To be done:
a) According to the Krispy Kreme column, what levels of availability were Krispy Kreme shops approaching?
b) Do these statements agree with the Krispy Kreme column? (i) For a while, Krispy Kreme shops opened everywhere. (ii) The news media praised the rapid growth in the number of Krispy Kreme shops. (iii) During the diet period, Americans gave up ice cream.
c) Return the passage of the Krispy Kreme column from "A few years" to "for all times...", copied word for word.

Extract provided:

____________________

Tuesday, September 20, 2011

F*ck you America! Volume 1: Krispy Kreme Donuts

Welcome to my newest column, F*ck You America! Where i take a shot at our beloved nation with it's near zombie like populace and point out an injustice we the smart must suffer due to the complete lack of restraint, intelligence, and brain power displayed by the vast majority of our fellow fucking countrymen! Let us begin:
 
 
You know what I miss? Krispy Kreme Donut Shops! Remember those?
 
 
 
A few years ago, Krispy Kreme were all the rage! Freshly made donuts hot off the oven dipped in obscene amounts of frosting that felt like you were eating the penis of God in your mouth. They tasted better than sex! Well no they didn't but they were some damn good donuts! And for a while America embraced this deliciousness and Krispy Kreme shops opened EVERYWHERE! They were approaching Starbucks levels of availability. If you wanted a donut from the trenches of Heaven, you need only walk 10 feet and bump into a Krispy Kreme. It was great! The gluttony was so vile, so horrid, so scrumptious! It seemed as if we would always have delicious donuts available to our beck and call for all times...
 
But then it all came tumbling down and rolling us over in a heap of lard. The news media satrted to pick up on the fast growing amount of Krispy Kreme donut shops, and did something the media very RARELY ever does. They SHAMED us! They SHAMED this country! Our glutton thrown in our faces! Images of bulbous guts sticking out from under 4XL shirts dominated news footage! Then we as a nation were embarrassed and ashamed of ourselves as the sight of 400 pound fat assholes trampling over grandmothers to be the first to taste a warm donut from the newly opened krispy kreme shop just opened spilled all over the news. As a result, the entire country decided that it would go on a diet! And for a brief, wholesome period, we as Americans all went on a diet! Forsaking donuts, McDonalds, ice cream and everything else that contributed to our corpulence.  The news media was proud of us! We were patted on the head for deciding not to have heart attacks by 35. Everything was happy!

____________________

Collected data entries:
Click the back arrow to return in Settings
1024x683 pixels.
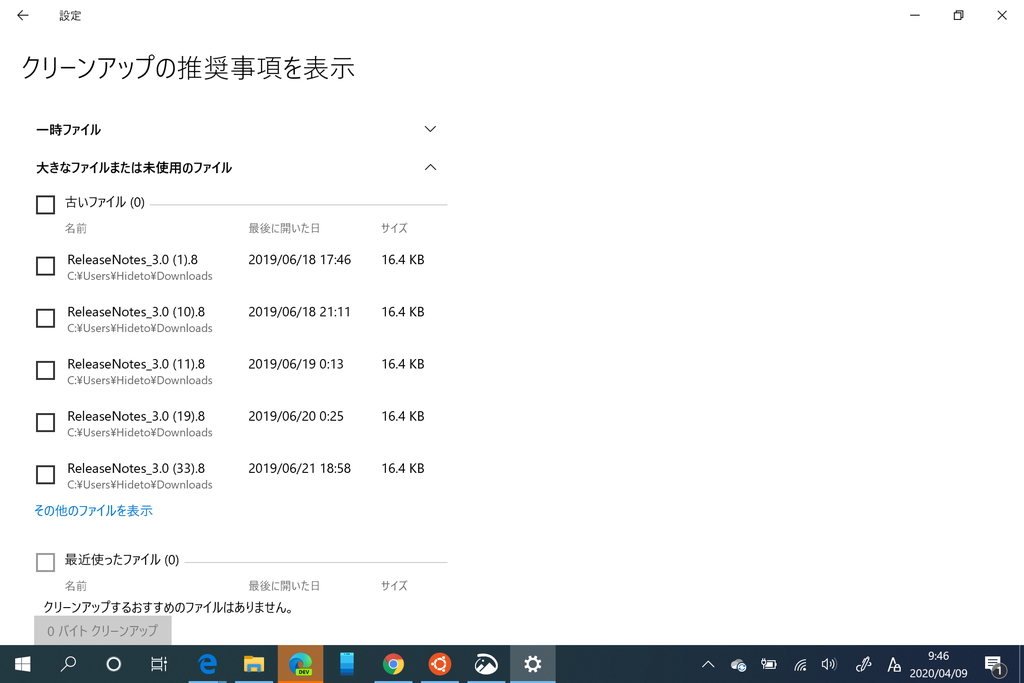22,15
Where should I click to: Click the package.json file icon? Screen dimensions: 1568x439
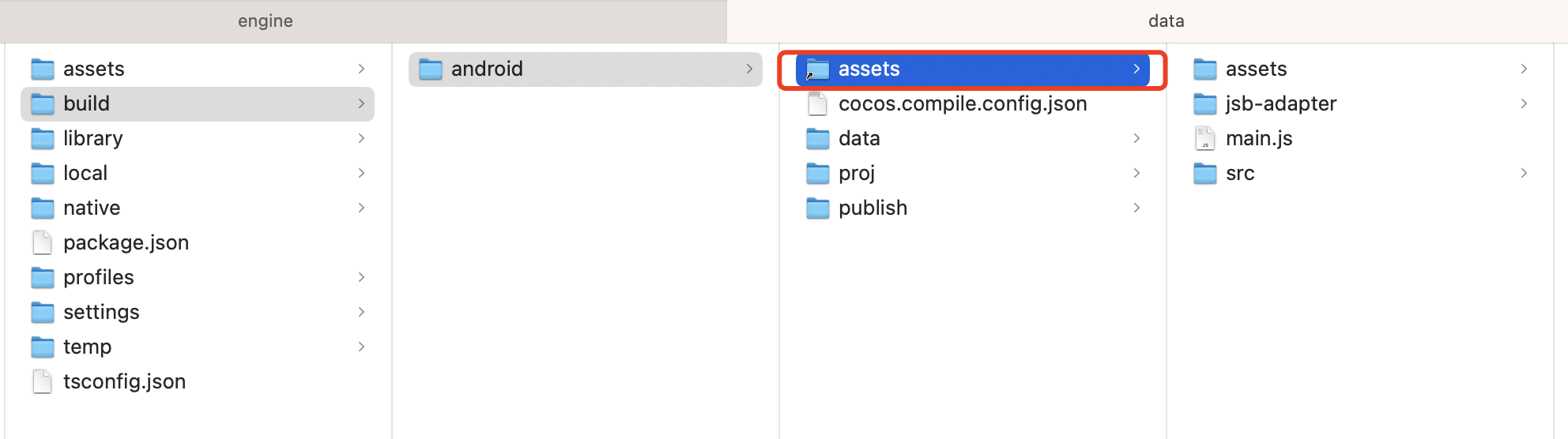pyautogui.click(x=42, y=243)
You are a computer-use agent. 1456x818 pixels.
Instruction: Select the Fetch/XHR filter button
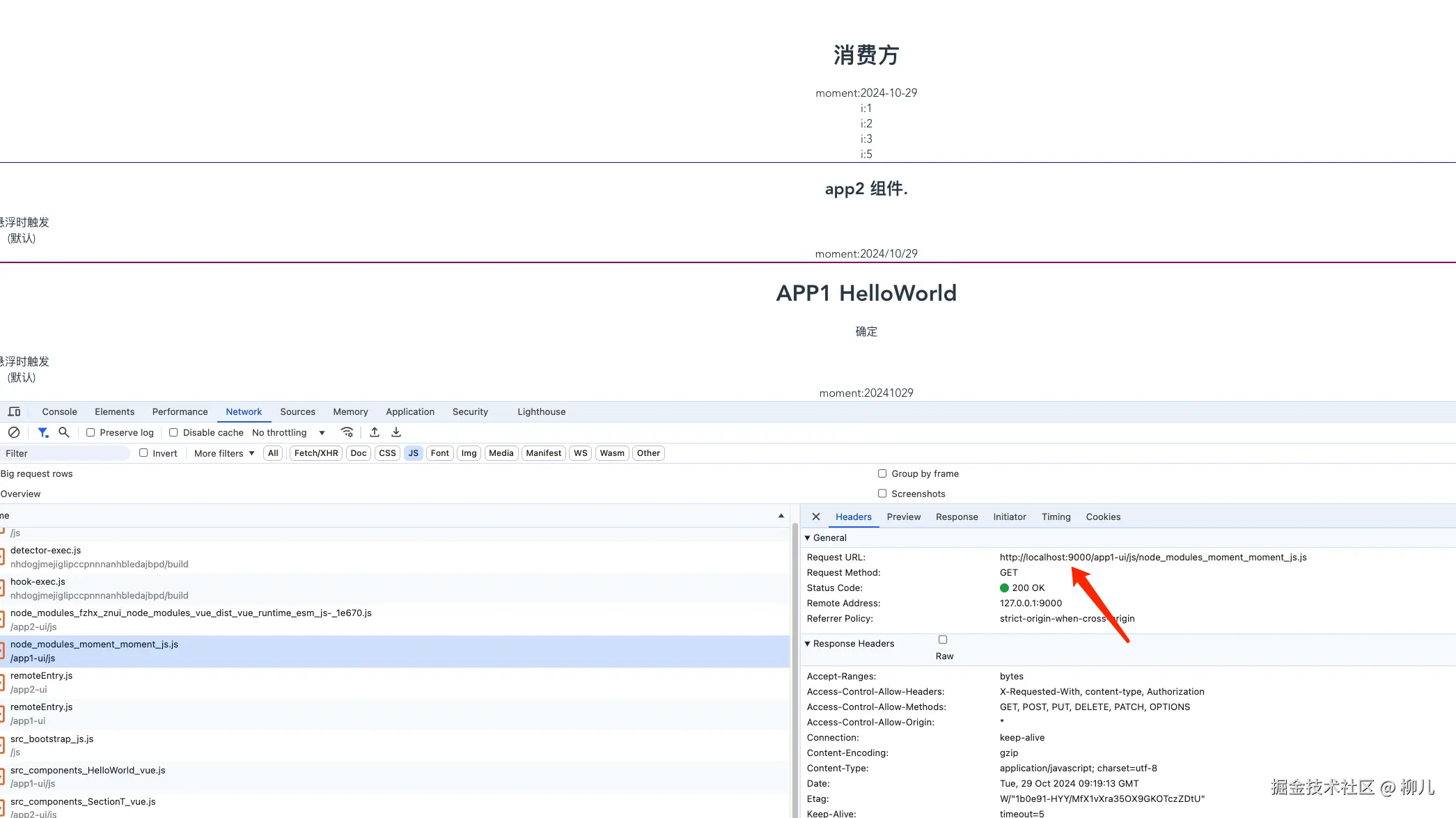316,453
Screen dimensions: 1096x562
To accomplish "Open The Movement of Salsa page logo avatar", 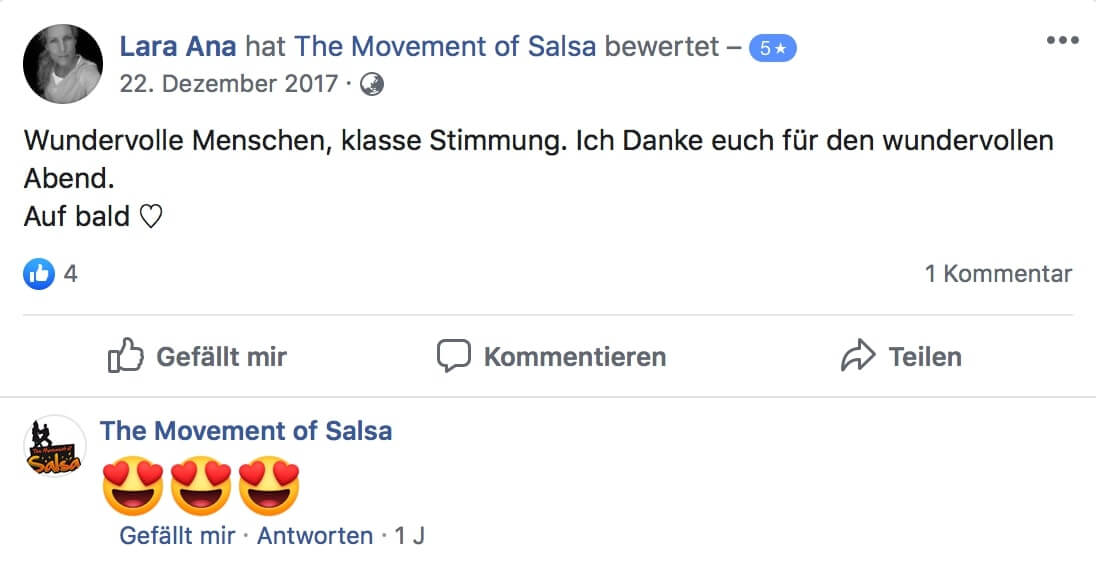I will tap(55, 446).
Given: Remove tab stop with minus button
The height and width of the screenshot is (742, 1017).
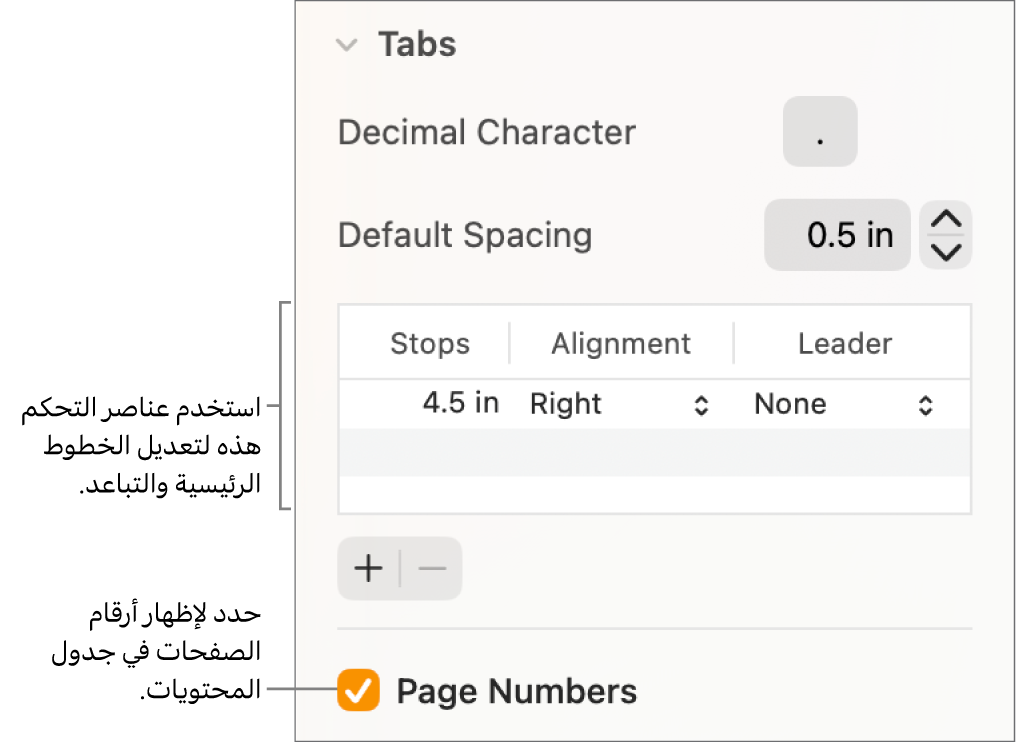Looking at the screenshot, I should click(432, 569).
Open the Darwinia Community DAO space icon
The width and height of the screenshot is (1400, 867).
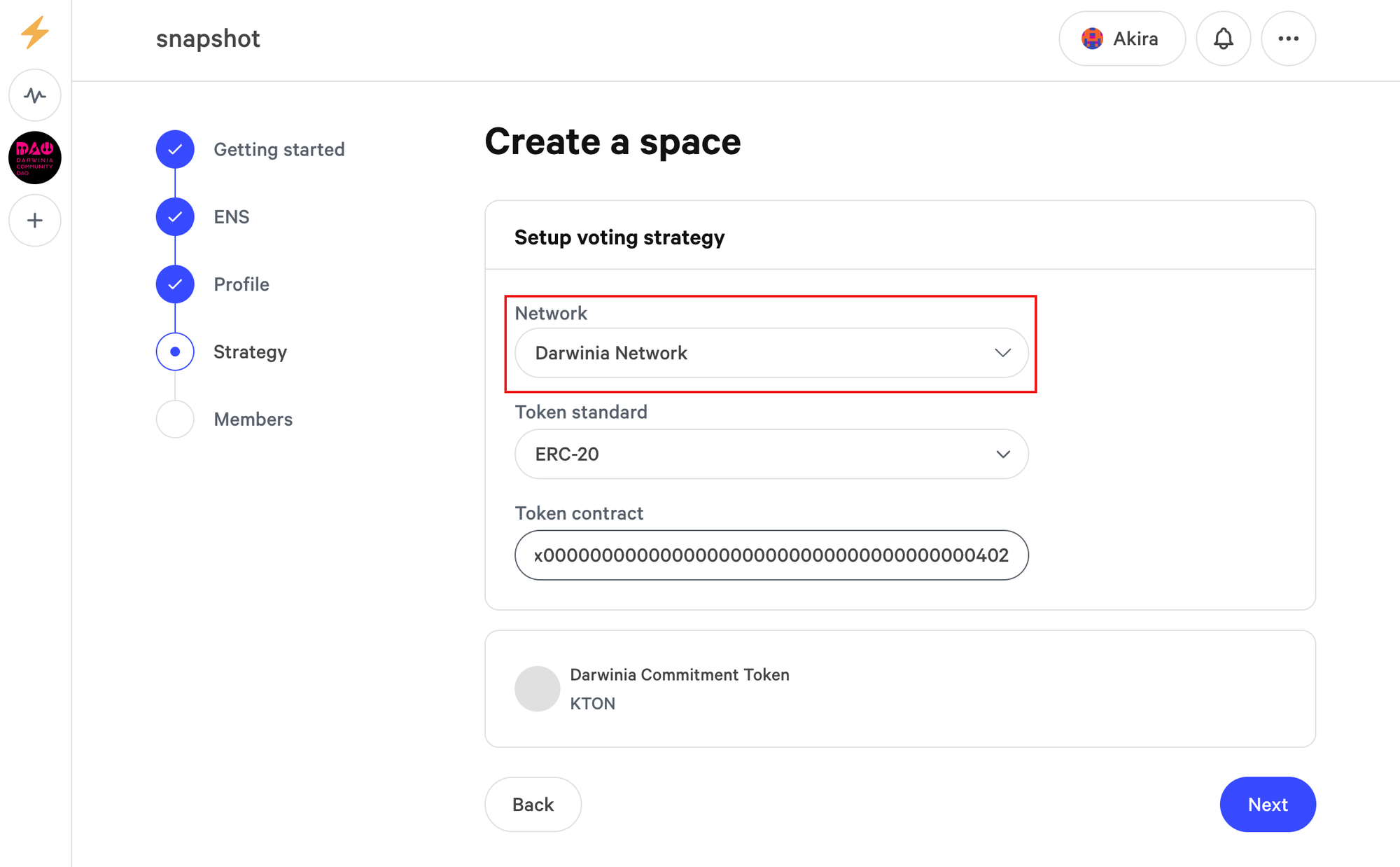click(35, 158)
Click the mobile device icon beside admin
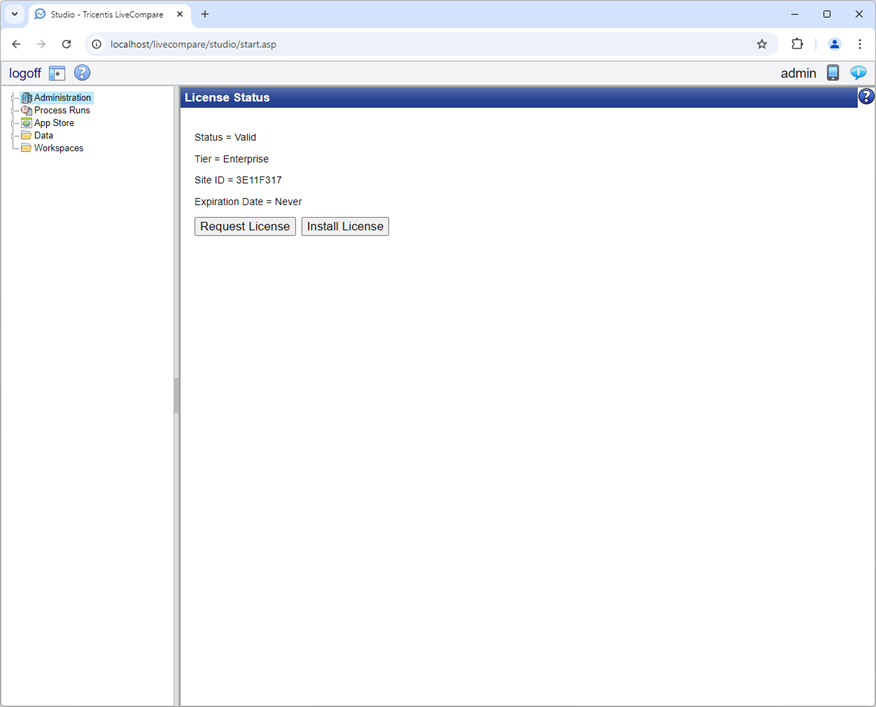876x707 pixels. point(833,72)
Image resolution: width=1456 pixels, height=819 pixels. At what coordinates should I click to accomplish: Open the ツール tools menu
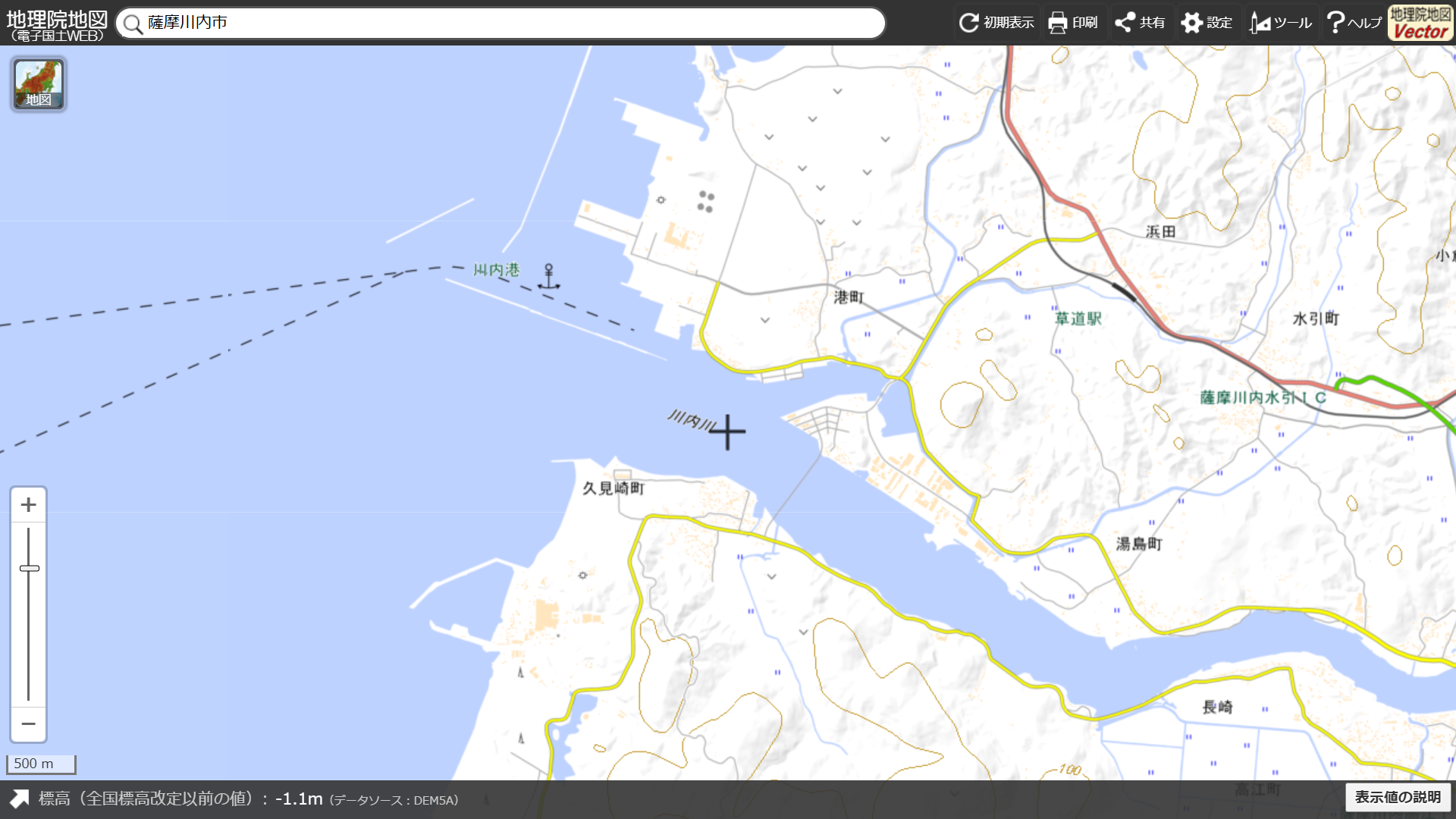pyautogui.click(x=1281, y=23)
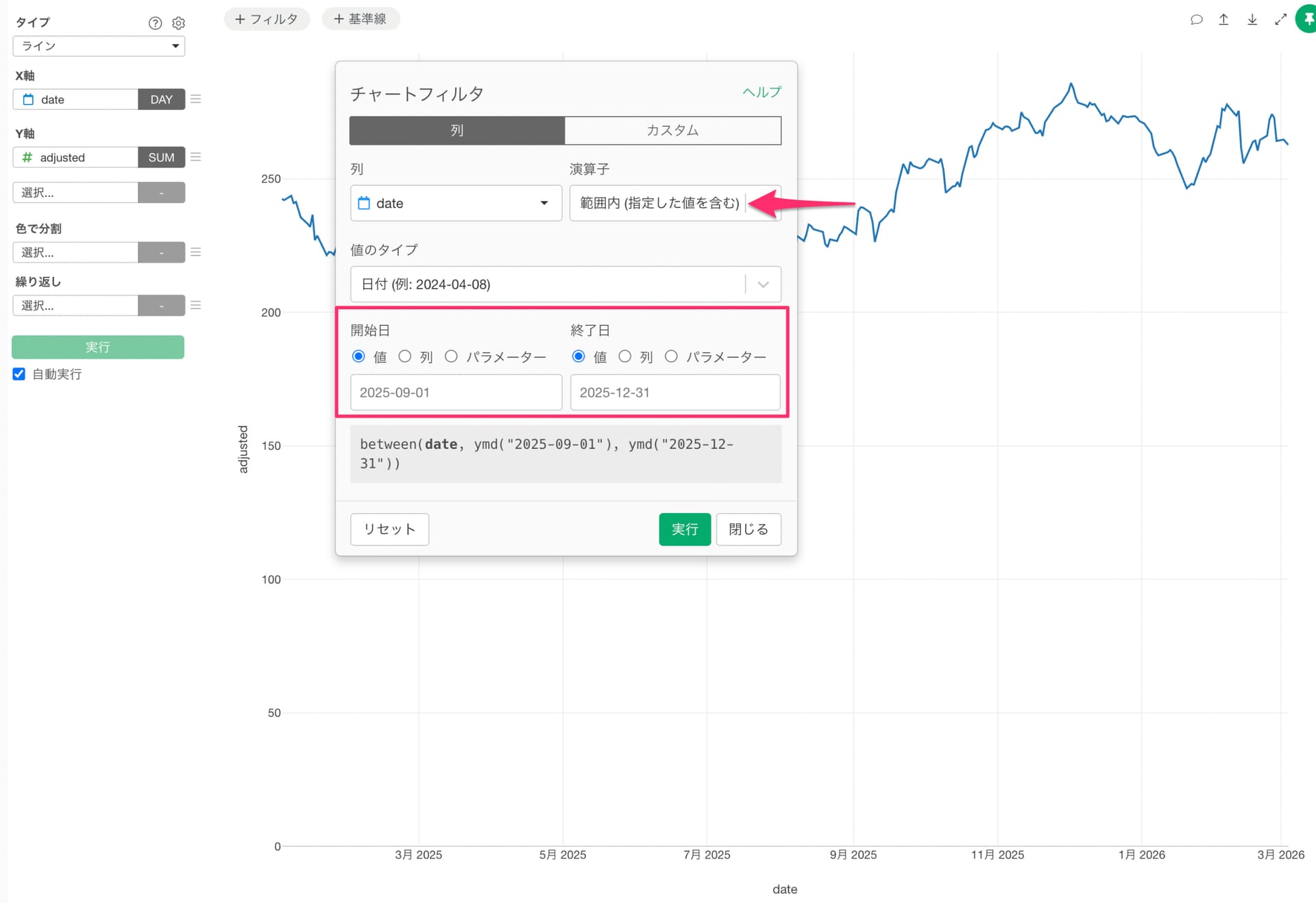The height and width of the screenshot is (903, 1316).
Task: Open chart settings gear icon
Action: (x=178, y=23)
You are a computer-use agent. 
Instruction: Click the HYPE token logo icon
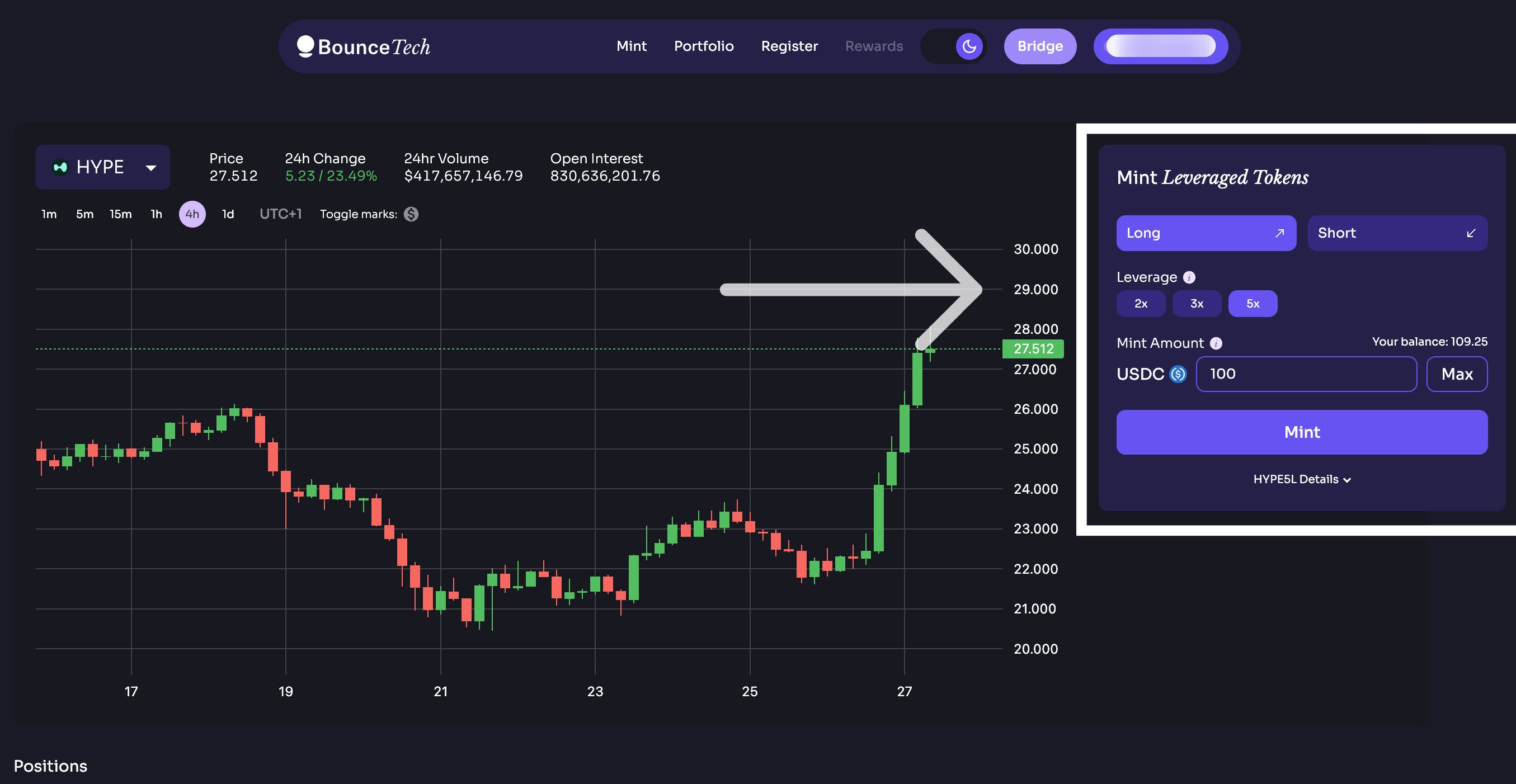(x=60, y=167)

____________________

Solutions by task:
a) Starbucks levels of availability.

b)
(i) Yes: "And for a while America embraced this deliciousness and Krispy Kreme shops opened EVERYWHERE!"
(ii) No: "They SHAMED us! They SHAMED this country!"
(iii) Yes: "Forsaking donuts, McDonalds, ice cream and everything else that contributed to our corpulence."

c)
A few years ago, Krispy Kreme were all the rage! Freshly made donuts hot off the oven dipped in obscene amounts of frosting that felt like you were eating the penis of God in your mouth. They tasted better than sex! Well no they didn't but they were some damn good donuts! And for a while America embraced this deliciousness and Krispy Kreme shops opened EVERYWHERE! They were approaching Starbucks levels of availability. If you wanted a donut from the trenches of Heaven, you need only walk 10 feet and bump into a Krispy Kreme. It was great! The gluttony was so vile, so horrid, so scrumptious! It seemed as if we would always have delicious donuts available to our beck and call for all times...